-- start MATERIAL FOR THIS EXERCISE --

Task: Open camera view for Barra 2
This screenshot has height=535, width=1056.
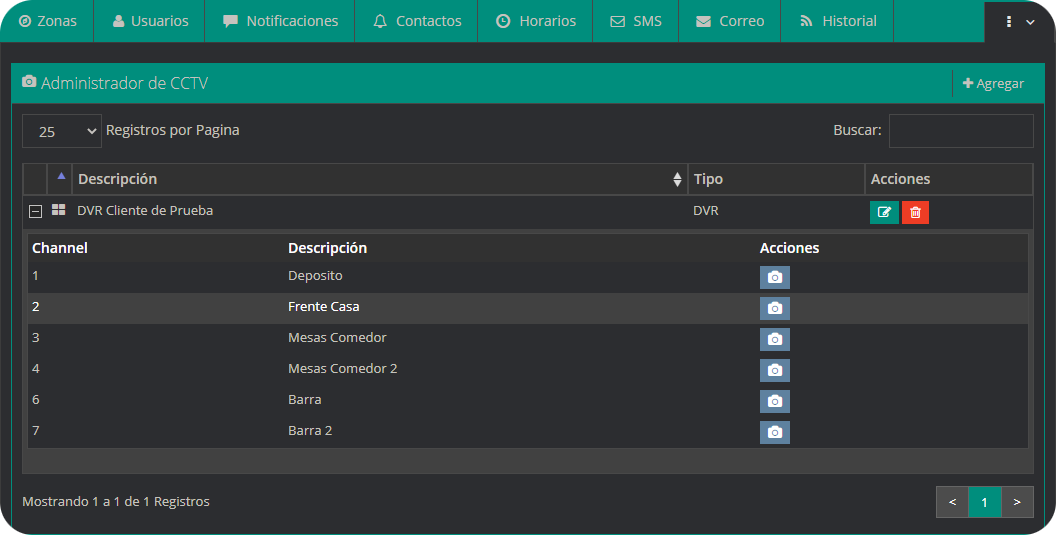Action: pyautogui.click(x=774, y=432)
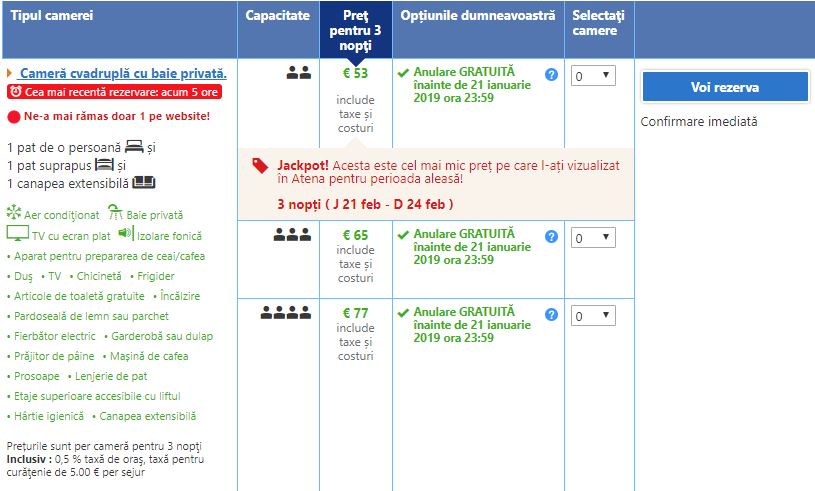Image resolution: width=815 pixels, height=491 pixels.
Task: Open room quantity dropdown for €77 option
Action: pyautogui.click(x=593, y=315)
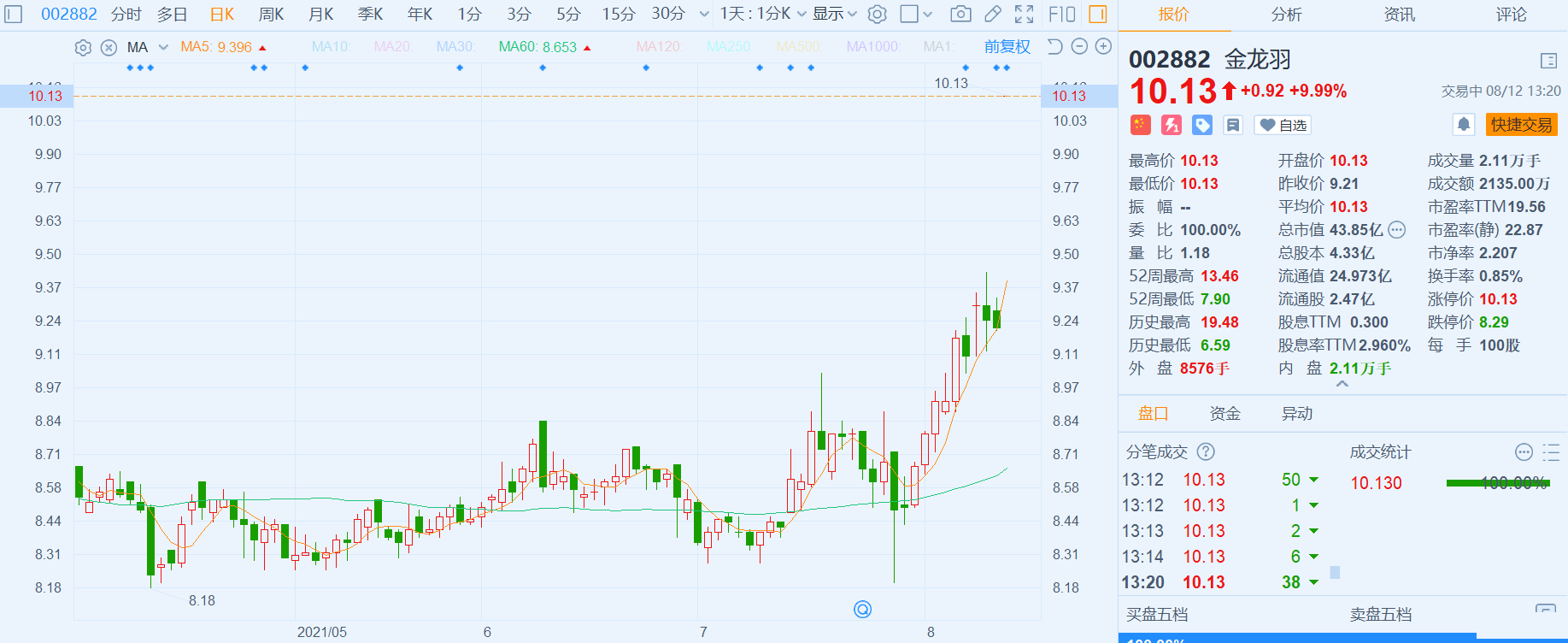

-- end MATERIAL FOR THIS EXERCISE --

• _AIM_: Rewrite all the records above, renaming "camera view" to "camera feed" and leaving everything else unchanged. Leave the pictures out of your answer.

• _SOLUTION TO THIS TASK_:
Task: Open camera feed for Barra 2
This screenshot has height=535, width=1056.
Action: pyautogui.click(x=774, y=432)
Image resolution: width=815 pixels, height=491 pixels.
Task: Open room quantity dropdown for €77 option
Action: pyautogui.click(x=593, y=315)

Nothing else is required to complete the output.